Absolute magnitude of each comet was calculated from the comet magnitude and its position at the discovery. The relationship between absolute magnitude and perihelion distance are shown in the figures below for both before and after NEO survey. Amateur visual discovery is limited to the comets with small perihelion distance, q < 2. NEO sky survey extends the limiting perihelion distance further. It is interesting that there is no amateur comet discovery brighter than 6.0 in absolute magnitude after NEO survey, though the number of samples is not enough. We will discuss this trend later using simulation.

Figure 4. Absolute magnitude and perihelion distance plot for "Before NEO Sky Survey"

Figure 5. Absolute magnitude and perihelion distance plot for "After NEO Sky Survey"

3.1.2 Comet Position at Discovery

Comet positions at discovery are plotted in the figures below. The positions are expressed in ecliptic coordinates and longitude difference between comet and the Sun. A line of elongation of 80-degeee is also plotted in the figures. Visual discovery before NEO sky survey mostly occurred in the region within 80-degree elongation. On the contrary, almost all the professional discovery occurred in the region beyond 80-degree elongation. Tsutomu Seki, the co-discoverer of the famous Comet Ikeya-Seki, pointed out that the sky coverage of the automated sky surveys is limited beyond 80-degree from the Sun and there is a good chance to discover comets visually in the sky near the Sun.

Note that discovery in the morning sky is more than discovery in the evening sky.

Figure 6. Comet position at discovery for "Before NEO Sky Survey"

Figure 7. Comet position at discovery for "After NEO Sky Survey"

3.2 Simulation of Comet Discovery

This is a comet hunting competition in a computer. Who is the first discoverer of the comet that is randomly generated in the computer, amateur comet hunters or NEO sky surveys? The author (Taki) was an enthusiastic reader of Scientific American column "Computer Recreations" by A. K Dewdney in the 1980s. The column inspired him to perform the simulation.

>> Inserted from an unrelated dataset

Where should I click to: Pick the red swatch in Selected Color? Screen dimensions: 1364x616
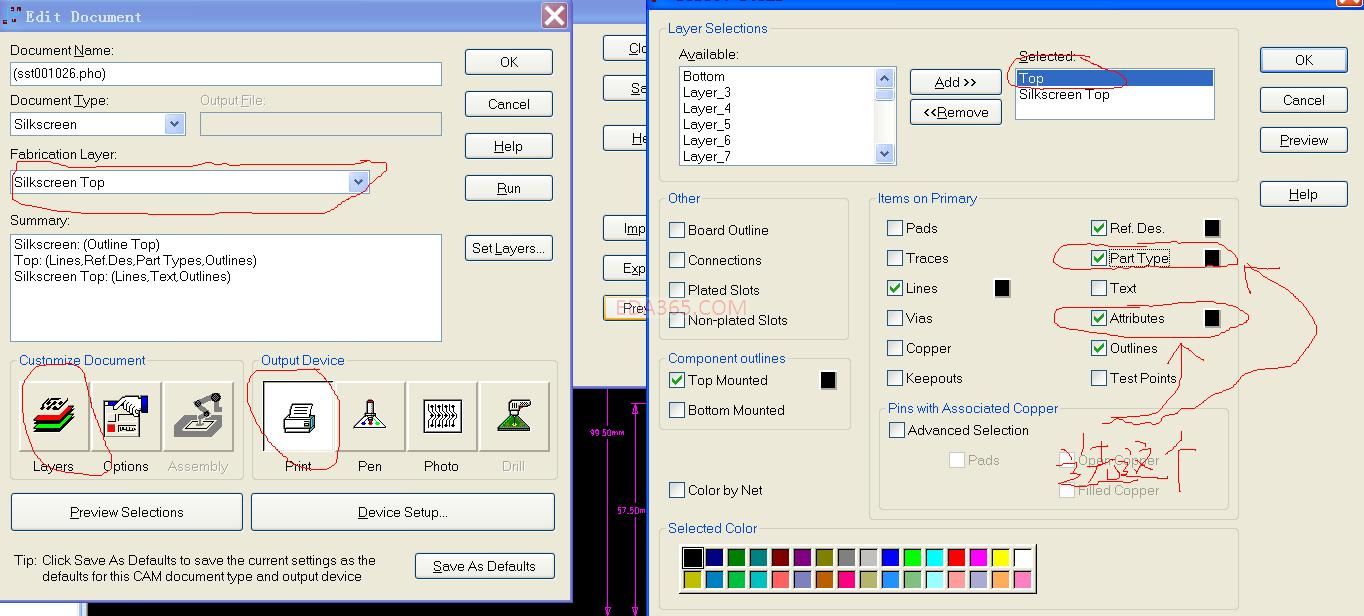point(958,556)
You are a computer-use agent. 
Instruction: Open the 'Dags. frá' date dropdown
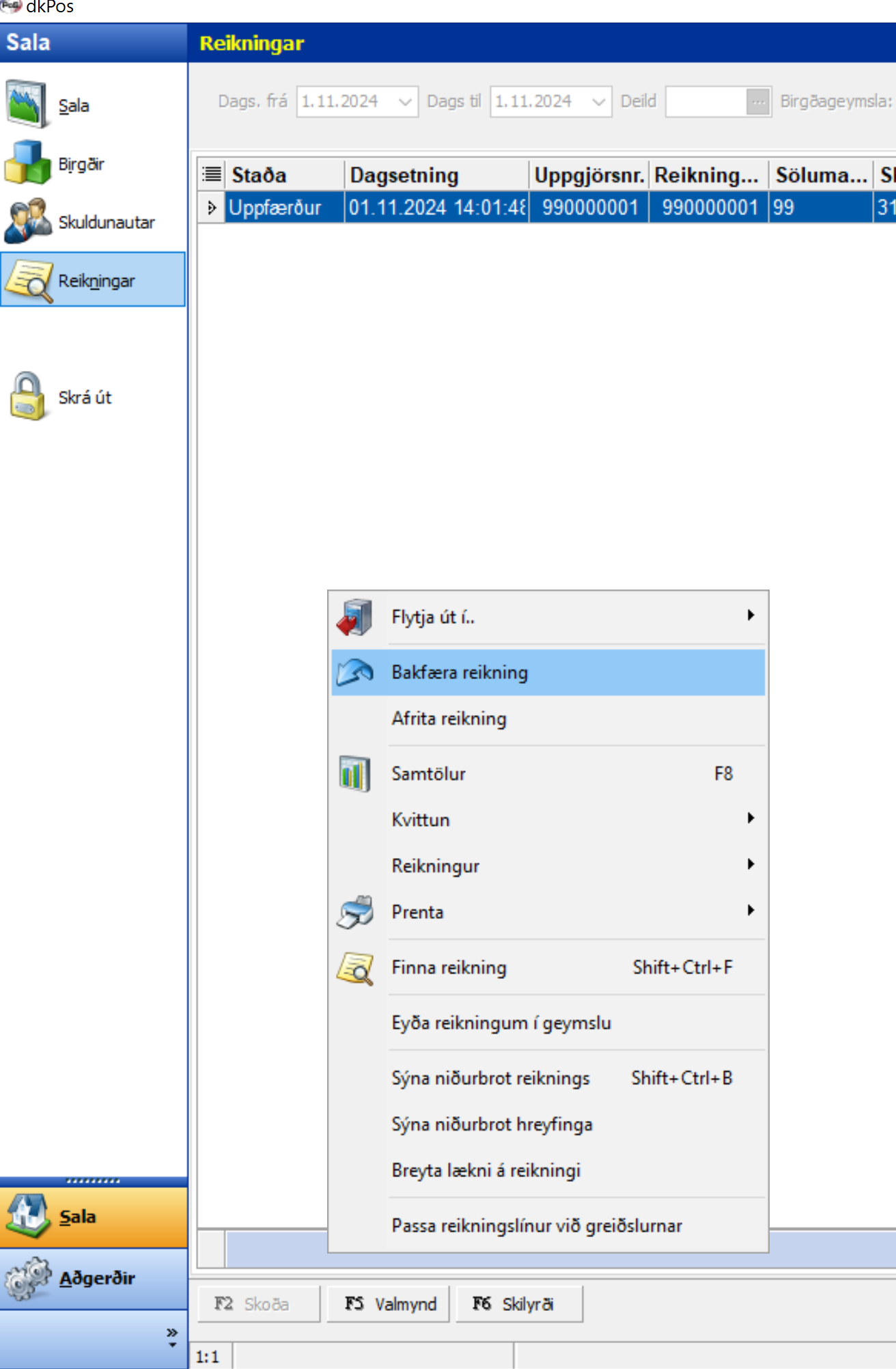[x=404, y=102]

Monte-Carlo method is used in the analysis. 3,000 virtual comets are generated in a computer. Visual comet hunters in the northern and the southern hemispheres and NEO sky survey in northern hemisphere are also assumed in a computer. Calculation is performed to find when the comets become bright enough to be discovered by them. Effect of atmospheric absorption is considered in the analysis.

3.2.1 Assumptions

(1) Distribution of Comets
Comets with parabolic orbits are assumed in the simulation. Distributions of the orbital elements are assumed as follows.

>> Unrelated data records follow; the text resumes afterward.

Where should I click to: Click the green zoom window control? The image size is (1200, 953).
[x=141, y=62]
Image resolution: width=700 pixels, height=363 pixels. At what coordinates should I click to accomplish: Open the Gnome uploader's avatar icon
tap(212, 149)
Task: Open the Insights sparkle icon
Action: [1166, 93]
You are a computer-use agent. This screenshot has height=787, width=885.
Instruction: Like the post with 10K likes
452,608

a. Time of passage in perihelion distributes uniformly in 25 years, from 2003 to 2027. This assumption was put in order to consider the effect of the position of the Moon and the Sun.
b. Perihelion distance distributes uniformly from 0 astronomical unit (AU) to 10 AU.
c. Longitude of ascending node and argument of the perihelion distribute uniformly from 0-degree to 360-degree.
d. Triangular distribution is assumed for inclination, no comets at 0-degree and 180-degree and the peak of the distribution is at 90-degree. This distribution is derived from the same comet discovery data described above.
e. Distribution of absolute magnitude H10 of comet is assumed to be a normal distribution with mean value of 11.0 and standard deviation of 4.0. The distribution is based on detailed analysis of the comet discovery data.

(2) Amateur Comet Hunters
a. Sky Coverage
- Lower limit of altitude at the beginning or the end of twilight: 5 degree
- The Moon should be below horizon when illumination fraction k is greater than 0.2.

b. Location
- Comet hunter in the northern hemisphere: Longitude 0 degree, Latitude 35 degree North
- Comet hunter in the southern hemisphere: Longitude 0 degree, Latitude 35 degree South

c. Limit Magnitude: 10.0 and 12.0 are considered.

(3) NEO Sky Survey
a. Sky Coverage of LINEAR Program
- We consider LINEAR is a major threat to amateur comet hunters because the sky coverage of LINEAR is the widest in the NEO sky surveys. Analyzing the sky coverage plots published in LINEAR program and the Minor Planet Center home pages, the author derived the sky coverage pattern of LINEAR as follows.
- LINEAR observes declination from -30 to +80 degree.
- In near full moon period (illuminated fraction, k >= 0.9), LINEAR does not work.
- For 0.9 > k > 0.8, LINEAR observes declination from +60 to +80 degree.
- Limitation of right ascension is limited by altitude at the beginning or the end of twilight as follows.

h: altitude
: declination

b. Location: Longitude 106-degree East, Latitude 32-degree North

c. Limit Magnitude: 18.0

3.2.2 Result of Simulation

The result of the simulation is plotted in the figures as the same manner as the actual comet discovery data. In the figures, the simulation assumes limiting magnitude of amateur discovery 10.0. Readers will be surprised with the resemblance between the simulation and the actual data. All the observation made for the actual discovery data are consistent with the result of the simulation. A big difference is that the actual discovery by amateurs in the southern hemisphere is much fewer than that in the simulation. This means that amateur comet hunters in the southern hemisphere have been missing the chance of comet discovery.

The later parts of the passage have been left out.